What do you think about this situation...?

@laydee (12798)
Philippines
March 8, 2008 6:10am CST
My family (parents and siblings) will be going out of the country for a 1-week trip. It's out first time as a family to go out of the country. Now here's the thing. My father will be paying for everything and aside from us, we're taking the girlfriends of my brothers. I am the only daughter of the family. And I think it's unfair. I can't take my boyfriend, but they can take their girlfriends. Do you think it's fair? My father tells me that it's that way because my boyfriend should take the responsibility of saving up money for our trip, if he wants us to be together. Yes, he is right, but doesn't it show that it's ok for my brothers to just depend on my dad to take their girlfriends for trips? I don't know if I am right at this, but it's quite unfair for me. I say, those who become FAMILY should be allowed, not girlfriends nor boyfriends yet. I don't mind if my boyfriend gets left behind, but I say let those girls be left behind too. What's your take on this? Anyhow, people say that it's my dad's money anyway so let him decide. But I say, if that's the case then I should splurge twice as much since he's paying double for them anyways. (brother + girlfriend). What do you think?
1 person likes this
4 responses
@Mamagee (392)
• Malaysia
10 Mar 08
I think family trip should not include the boyfriend nor the girlfriend. If your brother decided his girlfriend to come along, so your brother should pay for her. Not your father. Well I don't know what your father think. I think he is too generous. Maybe he think that they are his future daughter-in-law and they're no more different. They're part of your family member. Well it good to know each other earlier.
@laydee (12798)
• Philippines
23 Apr 08
Yeah, I think we both have the same opinion on things. I mean, I'm not really ranting because I didn't get to bring my boyfriend. It's simply a matter of situation.
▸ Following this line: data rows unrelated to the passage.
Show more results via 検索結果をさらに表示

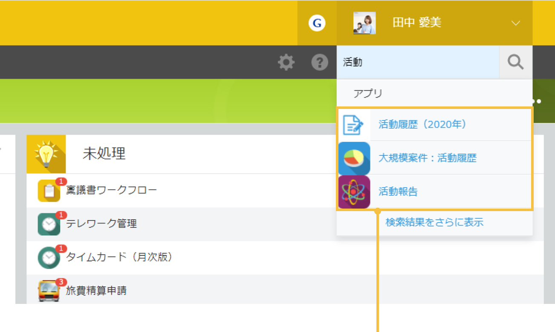[434, 222]
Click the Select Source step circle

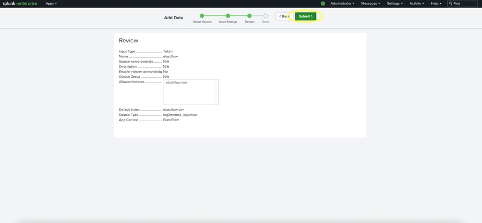pyautogui.click(x=202, y=16)
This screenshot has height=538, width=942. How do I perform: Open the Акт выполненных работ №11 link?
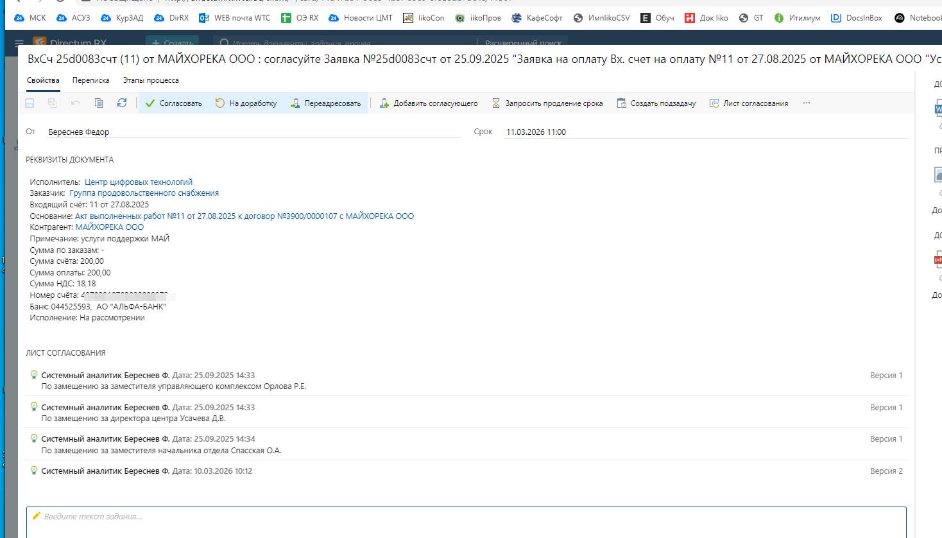[244, 216]
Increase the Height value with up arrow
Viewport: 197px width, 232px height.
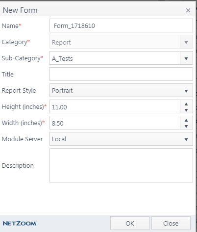186,104
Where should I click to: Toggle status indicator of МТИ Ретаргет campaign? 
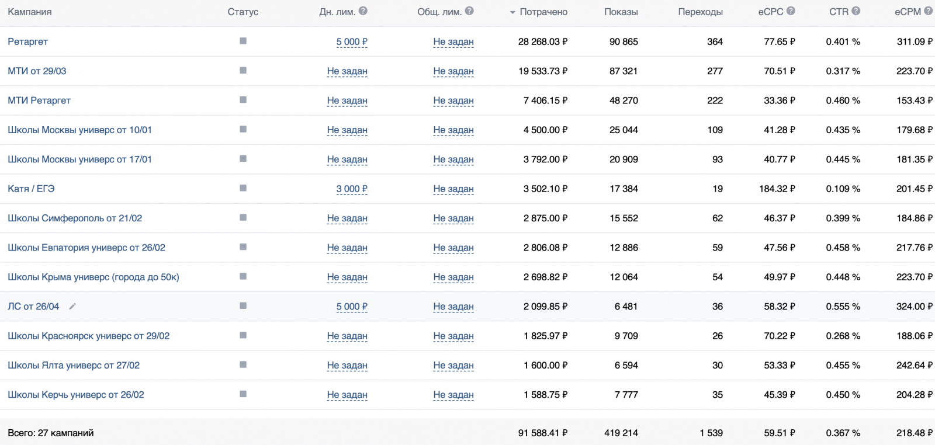click(x=243, y=100)
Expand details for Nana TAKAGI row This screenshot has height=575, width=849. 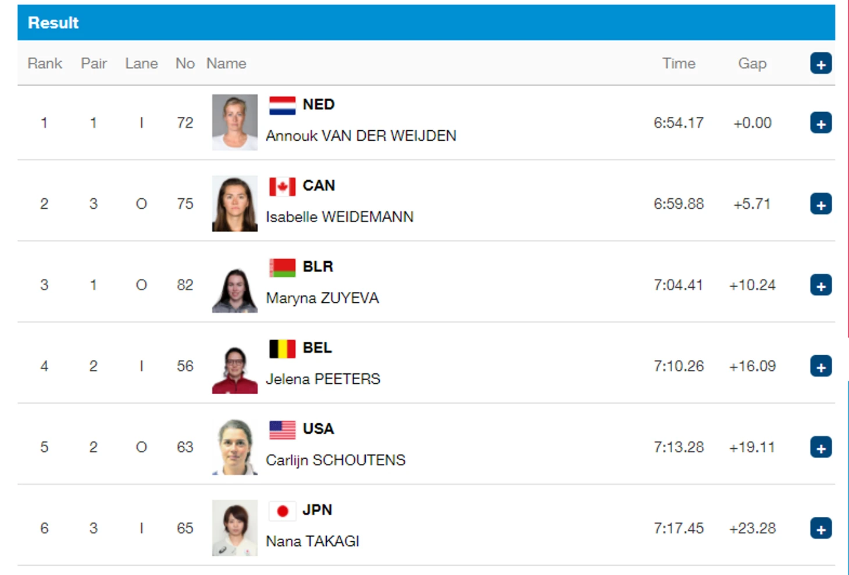coord(821,528)
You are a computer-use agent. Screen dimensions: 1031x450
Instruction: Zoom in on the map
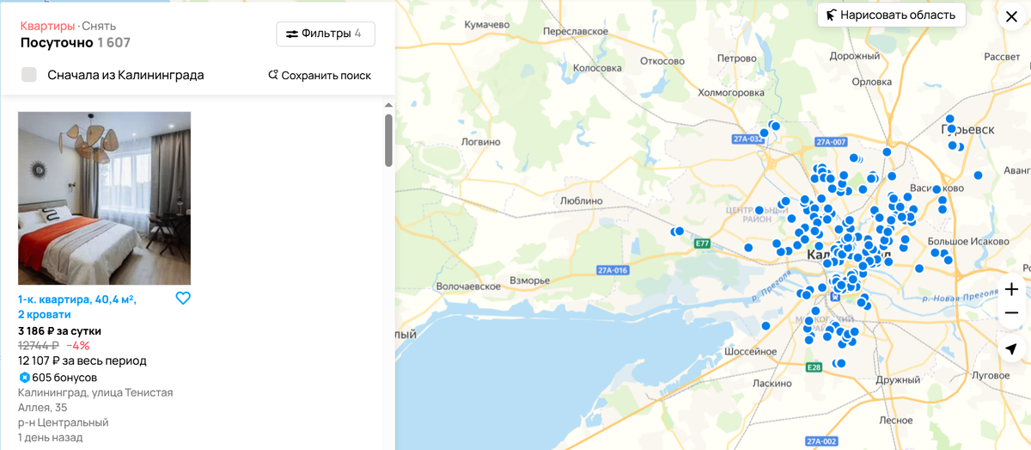coord(1011,289)
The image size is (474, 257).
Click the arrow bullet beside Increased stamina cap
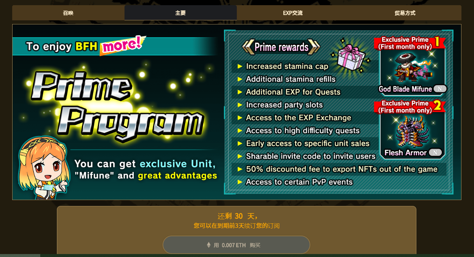240,66
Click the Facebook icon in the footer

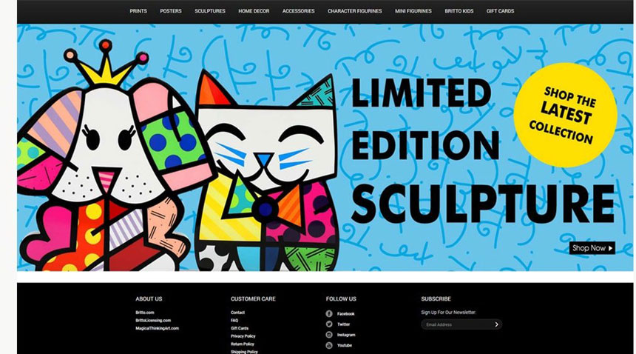[329, 313]
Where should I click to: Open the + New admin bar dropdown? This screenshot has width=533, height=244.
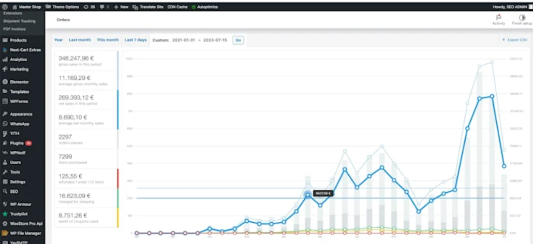[x=121, y=7]
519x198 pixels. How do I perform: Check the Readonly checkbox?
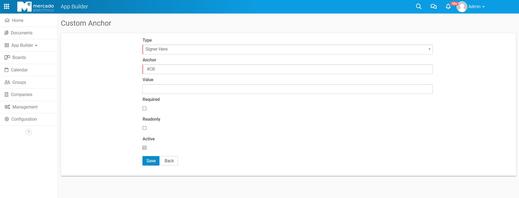point(145,128)
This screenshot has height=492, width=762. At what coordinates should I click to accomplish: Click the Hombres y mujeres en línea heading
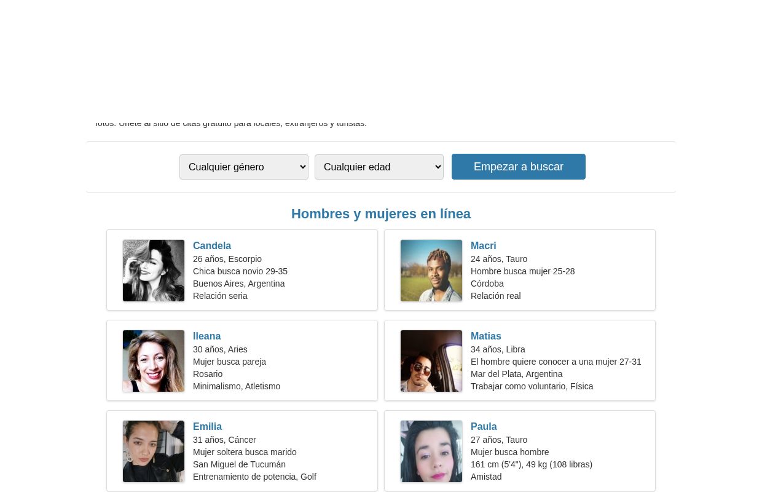tap(381, 214)
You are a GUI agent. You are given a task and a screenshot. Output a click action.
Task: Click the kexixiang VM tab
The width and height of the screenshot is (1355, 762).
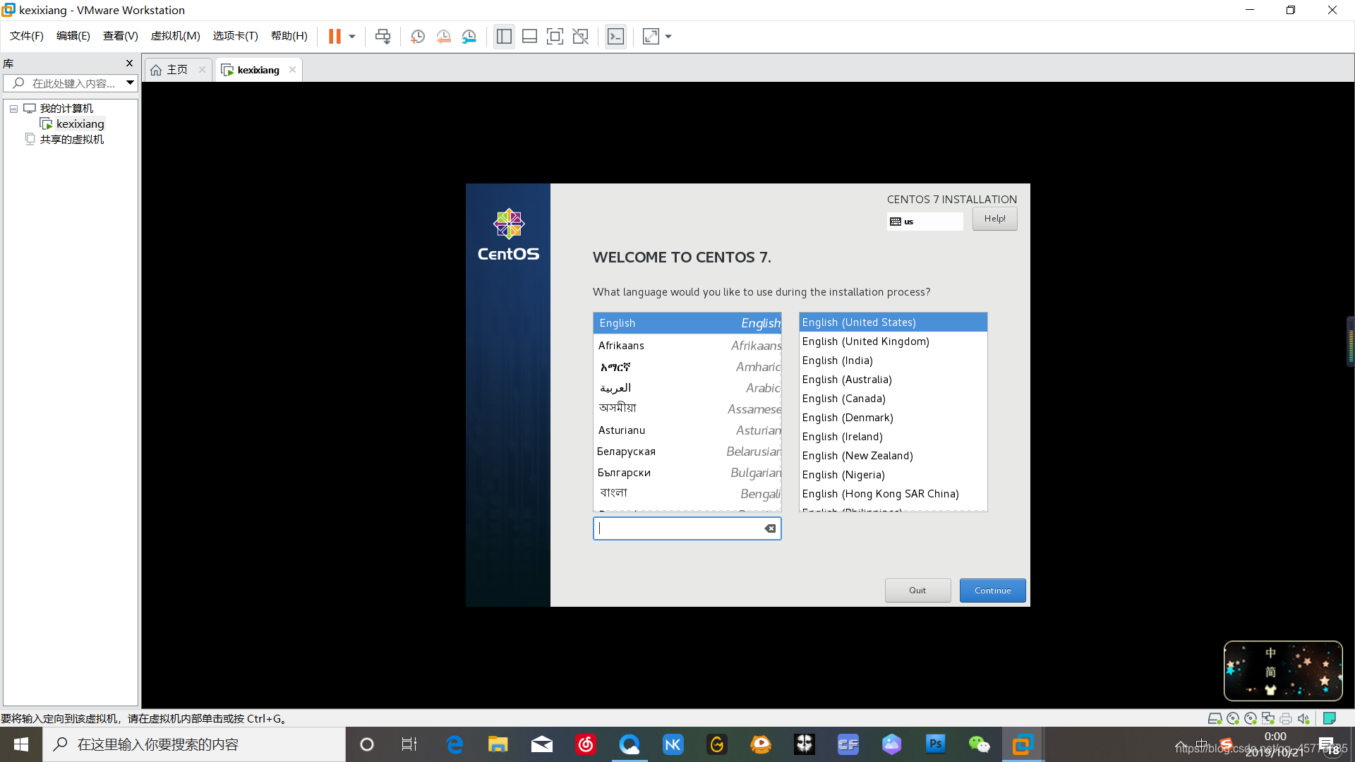258,70
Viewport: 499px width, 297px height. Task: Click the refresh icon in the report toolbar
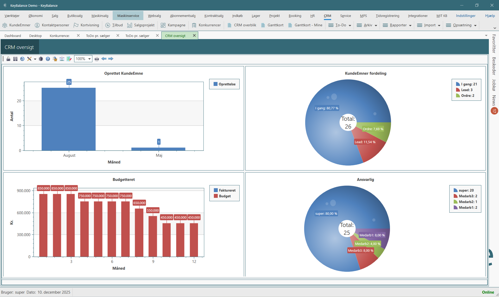pos(22,59)
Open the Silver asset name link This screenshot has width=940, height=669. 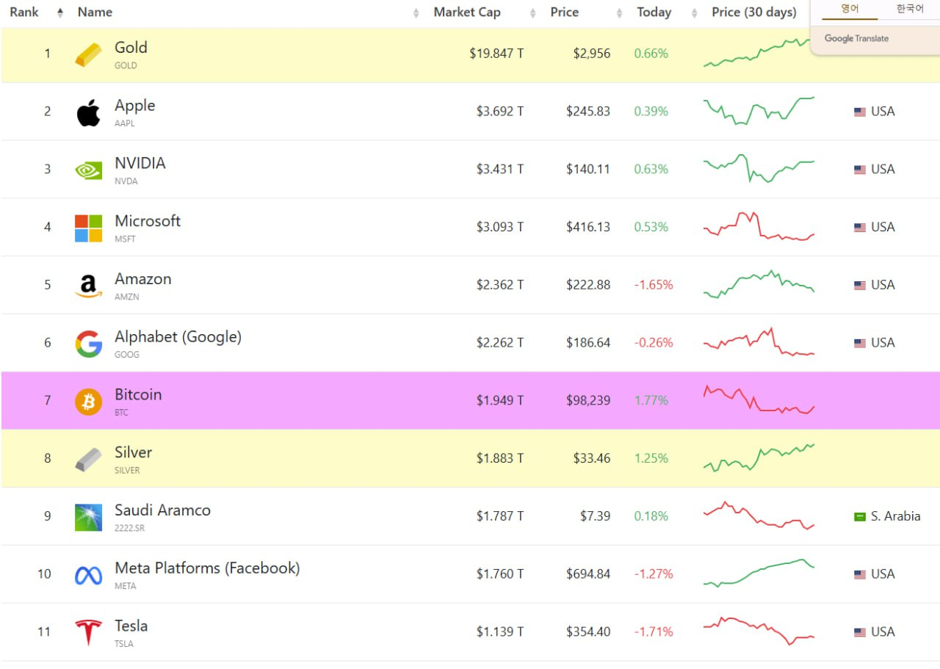coord(134,452)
We won't be a family sooner when everyone goes and gets married, right? So, why not spend a few years just us first. And later when we're all married, each could go on their own vacation or as a group with all our LEGAL partners. Whew.. hehehe
@maddysmommy (16230)
• United States
8 Mar 08
I don't see any fairness in this situation and his response doesn't make sense to me either. So your brothers get to enjoy their vacation with their girlfriends while you hang out with your Dad - oh how much fun that will be LOL. I feel sorry for you laydee but I suppose there really isn't anything you can do because he's the one paying for it. I don't think I would go, but that's just me.
@laydee (12798)
• Philippines
23 Apr 08
I was thinking of not really going but the trip was already paid for. We did go to the trip with them and it wasn't as fun as I thought it could have been if we were just family. Because indeed the brothers stuck with their girlfriends in anything. They'd even prioritize their girls for pictures and everything else. But you're right, I can't do anything about it. I guess this time, I just have to shut-up. :) Thanks for the opinion. :D
@Ldyjarhead (10233)
• United States
8 Mar 08
I think it's very much a double standard. If 'boyfriends' are supposed to be paying their own way, then why aren't your brothers doing so? If that's his way of thinking, then he should pay for you and the girlfriends, and let his sons pay for themselves. It should be he pays for the friends of all of you, or he should pay for none. Anything else is unfair. But he's the man holding the $$$, so I guess you don't have much choice.
@laydee (12798)
• Philippines
8 Mar 08
I couldn't agree more about my brothers paying for themselves. Hehehe.. but well, that's his standard. And you're right, he's holding the $$$ and I don't have much choice. That's why even though I'm not the materialistic type, I guess I should try to cash in too. Sad and wrong but I guess I don't really have very clear options. I did tell my boyfriend about it, he's supportive enough to understand why I'm feeling this way, and he says he's not really angry at all, and that I shouldn't worry because someday we'll have our own vacation and no ones going to tell us what to do about it. =) Thanks for the response though.
@r1mp2ge (260)
• Ukraine
8 Mar 08
I think its unfair but maybe your dad had an alternative motive to his decision.He is probably just protecting you.
@laydee (12798)
• Philippines
8 Mar 08
Yeah, I guess he's protecting me, but he's not really helping his sons to do things for themselves is he not? I mean, if they can get free rides all the time, what's the sense of them ever doing anything for themselves?